[[ Source records open ]]
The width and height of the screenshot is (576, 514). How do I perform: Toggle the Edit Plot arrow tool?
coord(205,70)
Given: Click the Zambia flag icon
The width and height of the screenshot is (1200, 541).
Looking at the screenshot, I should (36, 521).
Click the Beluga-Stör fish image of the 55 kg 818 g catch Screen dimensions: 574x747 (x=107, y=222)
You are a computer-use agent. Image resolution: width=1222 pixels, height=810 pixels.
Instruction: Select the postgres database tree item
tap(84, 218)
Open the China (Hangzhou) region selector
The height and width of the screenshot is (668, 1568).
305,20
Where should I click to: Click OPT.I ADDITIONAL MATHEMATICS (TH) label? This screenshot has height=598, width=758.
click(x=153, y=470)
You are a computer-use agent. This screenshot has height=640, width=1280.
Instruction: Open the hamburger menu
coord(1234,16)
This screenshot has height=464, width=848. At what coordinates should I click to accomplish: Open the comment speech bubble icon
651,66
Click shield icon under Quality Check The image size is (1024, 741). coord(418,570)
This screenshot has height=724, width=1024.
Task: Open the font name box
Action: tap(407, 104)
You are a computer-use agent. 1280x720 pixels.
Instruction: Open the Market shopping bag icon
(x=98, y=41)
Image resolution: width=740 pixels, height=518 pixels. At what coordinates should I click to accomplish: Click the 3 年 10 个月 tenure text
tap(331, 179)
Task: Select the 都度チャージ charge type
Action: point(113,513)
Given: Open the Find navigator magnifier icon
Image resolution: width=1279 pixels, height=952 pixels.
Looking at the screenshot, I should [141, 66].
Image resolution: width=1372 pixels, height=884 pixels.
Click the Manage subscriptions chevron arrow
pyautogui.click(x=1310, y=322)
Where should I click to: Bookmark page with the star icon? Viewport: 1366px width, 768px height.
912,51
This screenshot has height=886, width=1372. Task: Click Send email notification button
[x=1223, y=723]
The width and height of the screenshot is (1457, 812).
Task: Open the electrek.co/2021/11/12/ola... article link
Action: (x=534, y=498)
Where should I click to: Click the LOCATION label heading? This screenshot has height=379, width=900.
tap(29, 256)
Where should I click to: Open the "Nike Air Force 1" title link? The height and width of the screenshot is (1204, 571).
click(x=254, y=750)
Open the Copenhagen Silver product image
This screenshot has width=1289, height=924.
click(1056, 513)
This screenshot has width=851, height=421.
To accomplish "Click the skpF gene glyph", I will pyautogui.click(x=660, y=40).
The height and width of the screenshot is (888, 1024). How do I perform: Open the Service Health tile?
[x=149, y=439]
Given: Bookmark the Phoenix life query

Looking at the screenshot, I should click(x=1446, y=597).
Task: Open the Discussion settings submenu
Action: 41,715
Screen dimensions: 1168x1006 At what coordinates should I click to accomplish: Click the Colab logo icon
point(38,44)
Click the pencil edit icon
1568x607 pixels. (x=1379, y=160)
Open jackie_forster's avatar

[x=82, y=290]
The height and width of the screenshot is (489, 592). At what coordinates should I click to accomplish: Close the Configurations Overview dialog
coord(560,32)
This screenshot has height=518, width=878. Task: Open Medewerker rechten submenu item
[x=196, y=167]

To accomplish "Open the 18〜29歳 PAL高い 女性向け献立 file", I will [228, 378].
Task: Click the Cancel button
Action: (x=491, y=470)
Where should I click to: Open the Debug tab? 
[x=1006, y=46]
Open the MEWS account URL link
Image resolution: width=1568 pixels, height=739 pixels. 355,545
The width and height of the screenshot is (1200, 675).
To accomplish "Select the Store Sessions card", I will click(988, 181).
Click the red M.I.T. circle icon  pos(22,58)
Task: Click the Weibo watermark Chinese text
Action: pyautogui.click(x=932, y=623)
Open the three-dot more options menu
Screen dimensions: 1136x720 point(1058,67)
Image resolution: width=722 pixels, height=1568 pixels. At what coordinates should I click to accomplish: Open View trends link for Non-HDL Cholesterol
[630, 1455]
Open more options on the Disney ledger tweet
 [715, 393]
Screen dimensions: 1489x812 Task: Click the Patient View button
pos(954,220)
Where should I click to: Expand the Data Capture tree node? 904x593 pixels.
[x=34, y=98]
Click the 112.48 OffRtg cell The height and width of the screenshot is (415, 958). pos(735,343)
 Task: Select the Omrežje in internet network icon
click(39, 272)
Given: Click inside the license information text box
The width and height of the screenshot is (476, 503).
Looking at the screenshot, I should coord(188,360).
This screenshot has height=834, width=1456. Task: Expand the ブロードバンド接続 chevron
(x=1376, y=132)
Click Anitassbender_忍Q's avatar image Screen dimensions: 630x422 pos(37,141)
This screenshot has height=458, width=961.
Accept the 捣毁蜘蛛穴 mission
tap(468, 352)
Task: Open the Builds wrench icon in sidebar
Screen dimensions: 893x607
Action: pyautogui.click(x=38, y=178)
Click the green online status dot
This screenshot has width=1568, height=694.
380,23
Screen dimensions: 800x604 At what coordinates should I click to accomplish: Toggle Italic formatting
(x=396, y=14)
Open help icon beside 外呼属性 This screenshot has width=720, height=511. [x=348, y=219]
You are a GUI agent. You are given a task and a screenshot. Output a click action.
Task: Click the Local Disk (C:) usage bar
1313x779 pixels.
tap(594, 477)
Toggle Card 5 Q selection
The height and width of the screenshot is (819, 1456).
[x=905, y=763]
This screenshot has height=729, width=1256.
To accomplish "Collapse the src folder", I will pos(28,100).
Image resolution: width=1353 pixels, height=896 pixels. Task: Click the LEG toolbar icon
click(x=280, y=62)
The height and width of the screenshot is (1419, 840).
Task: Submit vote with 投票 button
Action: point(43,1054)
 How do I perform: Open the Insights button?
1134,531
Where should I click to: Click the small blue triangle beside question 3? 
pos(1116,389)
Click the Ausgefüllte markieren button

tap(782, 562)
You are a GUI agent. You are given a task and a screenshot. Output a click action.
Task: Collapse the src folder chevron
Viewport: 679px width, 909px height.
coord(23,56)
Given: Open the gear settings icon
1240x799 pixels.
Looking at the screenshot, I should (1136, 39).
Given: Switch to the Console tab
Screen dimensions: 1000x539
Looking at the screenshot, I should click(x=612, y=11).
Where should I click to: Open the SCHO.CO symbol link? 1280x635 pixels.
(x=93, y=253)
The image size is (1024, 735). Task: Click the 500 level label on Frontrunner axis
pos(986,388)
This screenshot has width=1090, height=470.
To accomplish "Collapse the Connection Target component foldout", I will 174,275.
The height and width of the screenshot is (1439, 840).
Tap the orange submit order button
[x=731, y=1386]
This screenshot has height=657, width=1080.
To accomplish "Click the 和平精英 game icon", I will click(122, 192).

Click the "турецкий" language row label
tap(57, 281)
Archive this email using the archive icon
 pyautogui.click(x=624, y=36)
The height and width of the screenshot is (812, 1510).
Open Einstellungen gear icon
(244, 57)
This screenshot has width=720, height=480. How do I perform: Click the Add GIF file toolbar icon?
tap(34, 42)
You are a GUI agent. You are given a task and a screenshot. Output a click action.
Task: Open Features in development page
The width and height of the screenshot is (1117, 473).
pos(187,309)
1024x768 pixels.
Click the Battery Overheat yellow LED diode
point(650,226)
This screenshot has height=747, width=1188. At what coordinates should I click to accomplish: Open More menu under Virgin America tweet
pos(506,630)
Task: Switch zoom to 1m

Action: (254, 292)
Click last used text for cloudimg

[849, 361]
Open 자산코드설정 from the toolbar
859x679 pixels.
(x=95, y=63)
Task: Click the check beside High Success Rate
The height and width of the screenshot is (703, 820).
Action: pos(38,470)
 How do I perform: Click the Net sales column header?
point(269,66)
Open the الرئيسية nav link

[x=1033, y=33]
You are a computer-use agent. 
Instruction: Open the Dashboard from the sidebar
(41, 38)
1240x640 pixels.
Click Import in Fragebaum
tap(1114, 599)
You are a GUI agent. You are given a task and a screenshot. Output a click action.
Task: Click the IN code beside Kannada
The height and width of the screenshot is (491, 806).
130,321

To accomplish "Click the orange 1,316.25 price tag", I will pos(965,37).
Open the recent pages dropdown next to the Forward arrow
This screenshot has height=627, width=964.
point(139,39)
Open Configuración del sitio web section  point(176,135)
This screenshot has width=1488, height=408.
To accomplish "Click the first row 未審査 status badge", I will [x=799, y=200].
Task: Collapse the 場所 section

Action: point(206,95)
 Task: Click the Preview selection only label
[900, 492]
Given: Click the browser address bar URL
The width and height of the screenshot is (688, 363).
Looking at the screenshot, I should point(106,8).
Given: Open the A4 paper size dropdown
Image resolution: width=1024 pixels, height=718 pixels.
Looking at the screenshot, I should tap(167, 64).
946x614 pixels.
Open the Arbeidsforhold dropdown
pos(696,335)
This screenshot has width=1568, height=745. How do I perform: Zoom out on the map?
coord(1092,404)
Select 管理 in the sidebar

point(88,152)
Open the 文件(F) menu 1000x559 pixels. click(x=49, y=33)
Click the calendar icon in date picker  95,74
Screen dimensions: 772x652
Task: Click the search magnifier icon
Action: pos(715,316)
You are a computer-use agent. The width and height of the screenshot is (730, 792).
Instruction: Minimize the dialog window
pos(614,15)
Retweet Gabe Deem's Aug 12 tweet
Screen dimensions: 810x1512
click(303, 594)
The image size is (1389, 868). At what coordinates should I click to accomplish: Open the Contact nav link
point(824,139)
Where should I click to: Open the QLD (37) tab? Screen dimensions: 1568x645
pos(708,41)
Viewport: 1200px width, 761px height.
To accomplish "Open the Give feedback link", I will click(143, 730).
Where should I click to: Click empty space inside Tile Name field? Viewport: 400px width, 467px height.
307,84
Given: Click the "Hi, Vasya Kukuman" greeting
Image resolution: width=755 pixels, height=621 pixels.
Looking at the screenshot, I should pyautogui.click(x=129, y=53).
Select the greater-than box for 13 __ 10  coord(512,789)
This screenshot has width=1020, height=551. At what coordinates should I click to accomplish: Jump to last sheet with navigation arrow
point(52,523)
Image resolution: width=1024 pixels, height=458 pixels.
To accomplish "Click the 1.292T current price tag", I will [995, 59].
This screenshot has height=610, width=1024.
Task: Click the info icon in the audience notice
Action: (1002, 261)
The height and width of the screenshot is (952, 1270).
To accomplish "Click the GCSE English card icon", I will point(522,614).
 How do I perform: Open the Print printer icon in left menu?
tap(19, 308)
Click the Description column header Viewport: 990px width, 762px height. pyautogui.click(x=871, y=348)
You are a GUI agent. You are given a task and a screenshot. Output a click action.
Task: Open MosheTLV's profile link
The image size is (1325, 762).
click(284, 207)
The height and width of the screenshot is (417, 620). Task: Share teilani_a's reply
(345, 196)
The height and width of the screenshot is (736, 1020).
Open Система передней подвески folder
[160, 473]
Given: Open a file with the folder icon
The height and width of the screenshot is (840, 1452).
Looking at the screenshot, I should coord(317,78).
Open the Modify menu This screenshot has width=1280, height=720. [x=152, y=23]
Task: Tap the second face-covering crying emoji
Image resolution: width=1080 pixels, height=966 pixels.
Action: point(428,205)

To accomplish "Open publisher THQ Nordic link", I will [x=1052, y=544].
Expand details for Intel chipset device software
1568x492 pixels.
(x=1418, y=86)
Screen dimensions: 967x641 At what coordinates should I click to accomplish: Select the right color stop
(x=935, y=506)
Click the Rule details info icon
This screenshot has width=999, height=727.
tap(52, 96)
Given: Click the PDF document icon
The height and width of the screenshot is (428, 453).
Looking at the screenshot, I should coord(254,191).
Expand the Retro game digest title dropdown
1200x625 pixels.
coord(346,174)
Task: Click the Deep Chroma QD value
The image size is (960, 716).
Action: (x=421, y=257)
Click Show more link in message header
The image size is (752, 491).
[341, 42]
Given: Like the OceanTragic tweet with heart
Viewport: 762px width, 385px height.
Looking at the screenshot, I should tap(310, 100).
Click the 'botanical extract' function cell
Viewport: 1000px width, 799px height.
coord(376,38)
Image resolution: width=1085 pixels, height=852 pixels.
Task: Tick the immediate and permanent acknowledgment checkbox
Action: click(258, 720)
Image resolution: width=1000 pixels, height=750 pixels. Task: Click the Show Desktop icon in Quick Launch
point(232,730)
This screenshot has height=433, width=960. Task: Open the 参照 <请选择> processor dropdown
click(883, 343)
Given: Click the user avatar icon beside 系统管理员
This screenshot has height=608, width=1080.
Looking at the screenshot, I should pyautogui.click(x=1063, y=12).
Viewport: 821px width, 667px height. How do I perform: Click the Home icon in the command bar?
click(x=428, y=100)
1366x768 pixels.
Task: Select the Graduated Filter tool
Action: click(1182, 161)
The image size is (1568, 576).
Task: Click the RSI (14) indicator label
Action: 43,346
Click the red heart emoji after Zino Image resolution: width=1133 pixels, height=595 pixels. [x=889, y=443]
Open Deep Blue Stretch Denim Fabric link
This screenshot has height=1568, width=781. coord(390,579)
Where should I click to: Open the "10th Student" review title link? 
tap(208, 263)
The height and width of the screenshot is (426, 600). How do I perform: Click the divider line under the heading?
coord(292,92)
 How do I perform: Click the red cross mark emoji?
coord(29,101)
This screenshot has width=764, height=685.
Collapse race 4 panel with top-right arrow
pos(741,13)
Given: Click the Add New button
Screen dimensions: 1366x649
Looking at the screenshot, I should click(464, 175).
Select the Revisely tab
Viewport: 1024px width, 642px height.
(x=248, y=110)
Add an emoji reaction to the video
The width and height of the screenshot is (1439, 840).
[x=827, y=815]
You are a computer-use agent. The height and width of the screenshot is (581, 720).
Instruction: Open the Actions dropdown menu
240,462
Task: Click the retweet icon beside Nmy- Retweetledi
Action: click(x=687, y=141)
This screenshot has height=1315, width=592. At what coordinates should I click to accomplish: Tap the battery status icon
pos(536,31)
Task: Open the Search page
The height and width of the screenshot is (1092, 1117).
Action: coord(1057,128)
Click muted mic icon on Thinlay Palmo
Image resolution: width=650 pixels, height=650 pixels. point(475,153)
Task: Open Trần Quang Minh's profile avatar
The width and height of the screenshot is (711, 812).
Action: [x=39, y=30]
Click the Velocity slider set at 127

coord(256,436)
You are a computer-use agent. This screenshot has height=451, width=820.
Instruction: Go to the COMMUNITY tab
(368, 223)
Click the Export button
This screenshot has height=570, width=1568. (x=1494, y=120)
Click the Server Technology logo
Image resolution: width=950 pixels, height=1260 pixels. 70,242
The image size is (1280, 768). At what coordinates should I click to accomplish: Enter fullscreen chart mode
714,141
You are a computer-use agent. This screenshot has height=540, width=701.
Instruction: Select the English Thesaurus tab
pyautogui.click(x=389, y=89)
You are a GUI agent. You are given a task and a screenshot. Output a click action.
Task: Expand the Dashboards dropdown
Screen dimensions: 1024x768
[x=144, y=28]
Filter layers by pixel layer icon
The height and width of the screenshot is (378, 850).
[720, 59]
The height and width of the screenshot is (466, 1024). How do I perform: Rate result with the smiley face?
[[ Source records closed ]]
_Work instruction:_ The response consists of the lines above that contain "computer".

_Result below:_
You are a computer-use agent. Image resolution: width=1222 pixels, height=810 pixels.
You are a computer-use agent. This screenshot has height=640, width=1280.
You are a computer-use agent. 1280x720 pixels.
You are a computer-use agent. 
You are a computer-use agent. The width and height of the screenshot is (730, 792).
You are a computer-use agent. The height and width of the screenshot is (581, 720).
You are a computer-use agent. This screenshot has height=451, width=820.
You are a computer-use agent. This screenshot has height=540, width=701.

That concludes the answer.